§ Required action
All lines that hold the string "agent" should be copied. Find them in the listing below.

§ Listed entries
★ ★ ★ ★
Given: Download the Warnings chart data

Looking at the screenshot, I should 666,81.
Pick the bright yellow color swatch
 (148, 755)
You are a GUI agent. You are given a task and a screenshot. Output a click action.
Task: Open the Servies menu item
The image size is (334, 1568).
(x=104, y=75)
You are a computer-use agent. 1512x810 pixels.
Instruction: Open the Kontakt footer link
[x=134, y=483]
★ ★ ★ ★
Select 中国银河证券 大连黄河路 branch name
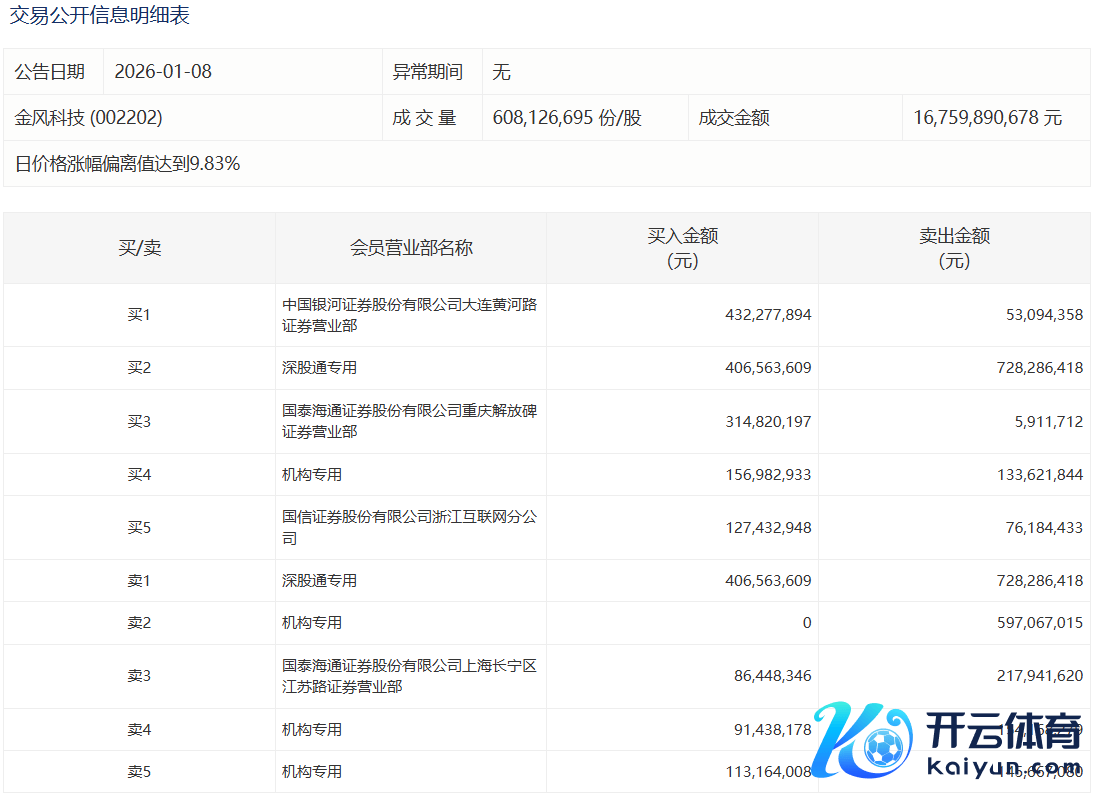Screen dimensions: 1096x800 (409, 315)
★ ★ ★ ★
§ Result of this task
You are a GUI agent. You are given a task and a screenshot. Output a click action.
You are a computer-use agent. 1512x810 pixels.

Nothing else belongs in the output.